The Pink Power Fashion Show, is an annual event sponsored by UNCG Threads, in honor of breast cancer awareness month. On Oct. 14, I had the privilege of modeling in the show. My designer, Anndrea Robinson is a sophomore at UNCG, and has been designing her own clothing since high school.

I was thrilled when she asked me to model one of her beautiful designs down the runway. Not only did I have the privilege of being her model, but I got to be her finale piece. The experience was more than nerve-racking. The dress rehearsal took place only one night before the actual show in the Stone Building. This was one of my favorite parts of the experience, in that there was plenty of room for error.

On the day of the show, me, Robinson and her other model, sophomore Amanda Chusakul, met up at the venue several hours before the show. This was my second time doing a fashion show with Chusakul, so, we felt comfortable with each other. The show took place at The W on Elm. It was beautifully decorated with pink and white balloons.

Walking up the stairs, you could just smell hot curling irons and burnt hair. There were stylists and makeup artists readily available to assist any model in need, but I played it safe by doing my make-up myself and having my hair done by a close friend the night before. Robinson made us practice our walks in the assigned heels, as well as the five poses we were supposed to strike on the runway.

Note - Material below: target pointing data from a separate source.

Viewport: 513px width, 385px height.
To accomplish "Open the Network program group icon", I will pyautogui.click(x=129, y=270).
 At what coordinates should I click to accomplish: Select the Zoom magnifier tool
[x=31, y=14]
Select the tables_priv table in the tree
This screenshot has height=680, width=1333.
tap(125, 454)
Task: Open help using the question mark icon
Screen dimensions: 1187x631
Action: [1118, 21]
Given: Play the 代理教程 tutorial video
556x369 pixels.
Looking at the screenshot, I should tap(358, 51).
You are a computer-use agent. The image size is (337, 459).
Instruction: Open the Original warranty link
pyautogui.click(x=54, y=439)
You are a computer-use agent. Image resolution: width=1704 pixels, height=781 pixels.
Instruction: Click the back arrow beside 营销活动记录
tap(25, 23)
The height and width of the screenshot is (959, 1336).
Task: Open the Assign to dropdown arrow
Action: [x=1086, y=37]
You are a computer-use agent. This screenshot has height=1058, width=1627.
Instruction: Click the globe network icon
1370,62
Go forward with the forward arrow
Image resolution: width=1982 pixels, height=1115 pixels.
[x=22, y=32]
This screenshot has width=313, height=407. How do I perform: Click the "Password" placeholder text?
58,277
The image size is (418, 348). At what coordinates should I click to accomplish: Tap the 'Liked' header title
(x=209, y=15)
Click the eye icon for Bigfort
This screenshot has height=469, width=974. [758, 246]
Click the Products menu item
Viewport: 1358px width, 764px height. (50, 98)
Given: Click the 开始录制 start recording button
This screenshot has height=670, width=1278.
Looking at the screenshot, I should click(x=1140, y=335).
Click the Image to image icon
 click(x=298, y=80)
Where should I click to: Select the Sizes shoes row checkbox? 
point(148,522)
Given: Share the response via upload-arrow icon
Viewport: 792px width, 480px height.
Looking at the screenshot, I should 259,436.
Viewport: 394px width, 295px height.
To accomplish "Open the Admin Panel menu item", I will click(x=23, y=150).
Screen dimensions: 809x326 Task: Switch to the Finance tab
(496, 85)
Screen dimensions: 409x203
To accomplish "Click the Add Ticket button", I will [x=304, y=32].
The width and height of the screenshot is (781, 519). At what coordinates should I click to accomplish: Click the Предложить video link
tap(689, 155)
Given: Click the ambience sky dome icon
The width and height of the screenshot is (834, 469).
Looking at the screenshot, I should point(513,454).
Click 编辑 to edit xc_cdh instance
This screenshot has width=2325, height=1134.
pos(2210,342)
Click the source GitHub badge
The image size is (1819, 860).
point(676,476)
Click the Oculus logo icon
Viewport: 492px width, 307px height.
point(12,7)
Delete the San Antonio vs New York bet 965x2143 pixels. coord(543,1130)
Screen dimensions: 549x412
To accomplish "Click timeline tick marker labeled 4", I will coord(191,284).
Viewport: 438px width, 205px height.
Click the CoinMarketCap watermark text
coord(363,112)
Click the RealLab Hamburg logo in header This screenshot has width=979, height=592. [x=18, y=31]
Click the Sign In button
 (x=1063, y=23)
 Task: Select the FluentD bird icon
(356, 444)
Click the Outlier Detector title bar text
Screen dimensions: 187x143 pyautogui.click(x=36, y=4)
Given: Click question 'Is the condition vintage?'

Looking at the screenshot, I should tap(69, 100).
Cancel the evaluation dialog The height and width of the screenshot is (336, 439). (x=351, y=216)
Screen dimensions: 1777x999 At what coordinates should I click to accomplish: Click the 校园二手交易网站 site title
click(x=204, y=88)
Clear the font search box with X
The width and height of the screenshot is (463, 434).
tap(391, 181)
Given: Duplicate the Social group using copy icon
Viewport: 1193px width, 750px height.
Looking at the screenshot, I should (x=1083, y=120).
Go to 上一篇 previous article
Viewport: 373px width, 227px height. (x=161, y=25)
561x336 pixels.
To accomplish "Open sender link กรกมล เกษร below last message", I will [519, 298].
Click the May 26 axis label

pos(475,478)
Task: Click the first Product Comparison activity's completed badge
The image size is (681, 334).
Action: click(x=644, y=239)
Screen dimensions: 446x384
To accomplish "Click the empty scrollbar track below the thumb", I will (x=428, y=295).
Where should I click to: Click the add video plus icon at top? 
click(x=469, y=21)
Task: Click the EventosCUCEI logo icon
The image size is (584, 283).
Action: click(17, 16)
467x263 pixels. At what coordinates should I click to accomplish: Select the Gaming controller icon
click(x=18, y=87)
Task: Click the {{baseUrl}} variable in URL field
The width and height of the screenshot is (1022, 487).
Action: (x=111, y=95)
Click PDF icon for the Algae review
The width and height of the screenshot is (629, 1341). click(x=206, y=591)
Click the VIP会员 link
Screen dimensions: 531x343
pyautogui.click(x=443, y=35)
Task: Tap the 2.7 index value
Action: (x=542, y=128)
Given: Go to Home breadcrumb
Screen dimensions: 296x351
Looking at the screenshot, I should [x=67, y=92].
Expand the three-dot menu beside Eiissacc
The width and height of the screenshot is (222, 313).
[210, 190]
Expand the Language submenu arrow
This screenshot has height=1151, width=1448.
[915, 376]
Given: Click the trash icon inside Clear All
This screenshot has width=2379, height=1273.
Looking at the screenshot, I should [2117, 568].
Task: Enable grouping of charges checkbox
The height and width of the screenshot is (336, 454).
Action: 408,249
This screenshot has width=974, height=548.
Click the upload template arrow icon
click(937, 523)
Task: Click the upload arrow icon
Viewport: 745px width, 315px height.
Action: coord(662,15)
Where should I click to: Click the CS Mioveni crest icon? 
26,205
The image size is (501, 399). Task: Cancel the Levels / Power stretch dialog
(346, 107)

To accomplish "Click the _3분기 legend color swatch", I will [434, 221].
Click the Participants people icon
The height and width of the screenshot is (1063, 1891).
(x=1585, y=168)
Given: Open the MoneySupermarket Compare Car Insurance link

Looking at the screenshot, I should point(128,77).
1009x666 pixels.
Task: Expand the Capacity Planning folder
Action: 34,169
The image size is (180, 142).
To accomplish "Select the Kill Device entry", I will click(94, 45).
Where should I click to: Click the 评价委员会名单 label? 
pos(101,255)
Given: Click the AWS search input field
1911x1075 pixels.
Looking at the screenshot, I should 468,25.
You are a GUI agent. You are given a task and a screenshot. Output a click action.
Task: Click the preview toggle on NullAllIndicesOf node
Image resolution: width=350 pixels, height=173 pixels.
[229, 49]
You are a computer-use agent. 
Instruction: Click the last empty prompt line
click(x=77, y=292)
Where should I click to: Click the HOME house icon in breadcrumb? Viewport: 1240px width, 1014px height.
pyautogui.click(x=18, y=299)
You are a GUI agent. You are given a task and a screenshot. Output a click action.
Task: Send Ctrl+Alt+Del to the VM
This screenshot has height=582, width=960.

Time was ticking to the point where we almost forgot to eat. This was the first and last time I will attempt to eat a Jimmy John’s sub in the restroom while applying mascara. Later on in the evening, towards show time, we all heard “WE SOLD OUT! THE SHOW IS SOLD OUT!” The seat maximum was roughly around 150-200 people, due to building code violations. This made me even more nervous because it was going to be a full house.

It was beyond exhilarating to see all of the other designers and their models dressed up as well. To think that we all just started school in August, and we have students staying up all night long to finish couture, lingerie and cultural collections, is amazing to me.

UNCG has so many hard-working and creative students that don’t get enough credit. My outfit was a pink and white patterned shift dress, with a kimono cape topped off with a pearled necklace and cheetah-print heels.

When it was almost my turn to walk the runway, I could feel my heartbeat kicking me like a newborn child; the funny thing, of course, is I’ve never been pregnant.

I became really hot, and had to keep repeating to myself: “Just work it.” I came out of the curtains, and struck my first pose and could hear the audience whistling and yelling. That’s when I knew that the slay was real. The runway was extremely small, so you had no choice but to take baby steps if you wanted the photographer to get enough glamour shots. Once I got to the end of the runway, I opened up my kimono cape just a bit to show the audience what I was working with.

Then I turned around quickly, took the cape off completely, and turned back around so the photographer could snap pictures of me with and without the cape on. This was the climax of my performance; it was like I had so much to show and so much to tell with this outfit. As I made my way back to the curtains, I flipped my cape over my shoulder.

The clapping in the audience made me want to turn around and give everyone an encore. Before I left the stage, I did one last pose. We were supposed to do five poses, but I did roughly six or seven because I wanted to have all of my angles covered.

Once I left the stage, my designer, Robinson, was waiting to tell me how well I did. We then waited for all other models to walk, so that we could all flood the runway together, one last time.   

My favorite part of this experience, was taking pictures afterwards with friends and family who came to see me. Overall, regardless of the initial nervousness, I’d do the event all over again. It was nice for UNCG to allow those involved to recognize people battling breast cancer as well as breast cancer survivors.

I found myself appreciating my designer, who stayed up until 3 a.m. at least three times a week, in order to finish her designs after finishing homework.

Robinson will also be in Goodwill’s Rock The Runway event in 2017; an event that I will also be modeling her designs at.